So, for Self-Driving, I expect it to avoid hitting rubber traffic cones that redirect traffic in construction zones and the results should be repeatable.

It's a matter whether the system works or not.

When we have to guess that it will work in future or to use trust, that is not the same as repeatability in science.

It's a bet, hope...!
 
Joe Customer-accessible Level 5?

Heeheehohohahaheeheehohoho!

Bwhahahahahahahahaha*hic*!

Without restrictions as to road type and jurisdiction and without failure? Greater than 5 years for sure.

Level 5 for limited use cases with all sorts of disclaimers and caveats?

Soon.

*polite cough*
 
  • Like
Reactions: cwerdna
Level 5 for limited use cases with all sorts of disclaimers and caveats?

Soon.

*polite cough*
That would by definition be somewhere between lvl 3 and 4 :p

@Topic
5+ years, and If there`d been a 10+ years I´d probably have voted that.
I can see lvl 4 in the next 5 years maybe, but full autonomy in all cases....well I kinda expect that to take a while longer.

I´d be seriously happy to be completely wrong here, though.
 
  • Helpful
Reactions: TaoJones
Level 5... aka all roads all conditions >5 years.
I think they probably get FSD on freeways/motorways etc (aka Level 4) in <5 years. That will mean you can ask the car to drive on freeway but you take over on local roads.... thats a big chunk of time in many long distance and a large number of short distance drives. I'd be happy with that - I really dislike that type of monotonous driving.
 
You want to work while driving, that happened long ago with Autopilot. FSD is a ways off, but guaranteed at purchase.

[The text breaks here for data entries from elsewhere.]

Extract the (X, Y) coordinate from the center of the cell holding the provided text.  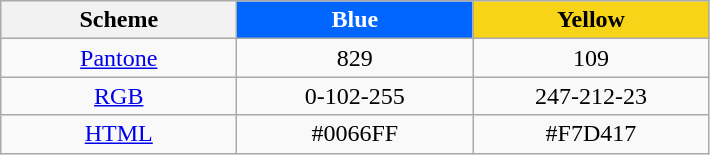
Pantone (119, 58)
829 (355, 58)
247-212-23 (591, 96)
Yellow (591, 20)
109 (591, 58)
0-102-255 (355, 96)
Blue (355, 20)
#F7D417 (591, 134)
Scheme (119, 20)
HTML (119, 134)
RGB (119, 96)
#0066FF (355, 134)
Scan for the cell matching the given text and deliver its (x, y) coordinate at center. 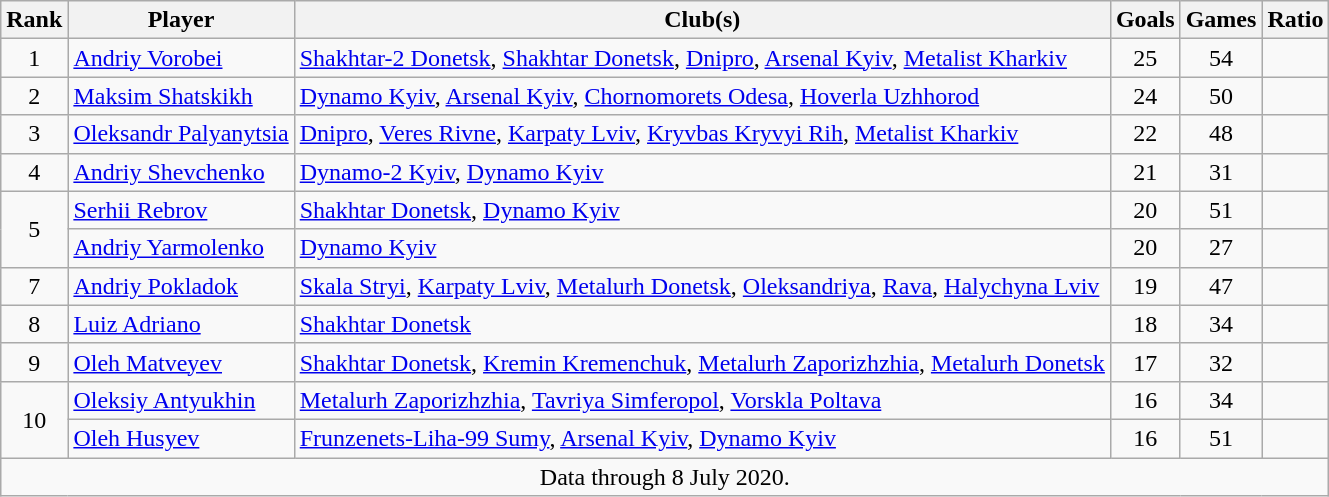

Wifey and I travel about 50 miles to her doctor every Wed. Once in the carpool lane the drive is bumper to bumper up to 80 mph and down to full stops, no lane changes. I get out the laptop for an hour after setting the "laptop" as driver to re-position seat, steering and mirrors. I still don't have 100% trust although Nicki has never failed me so not as productive as at the office.
You don't need 100% level 5 to work while driving, just 100% autonomous driving some of the time.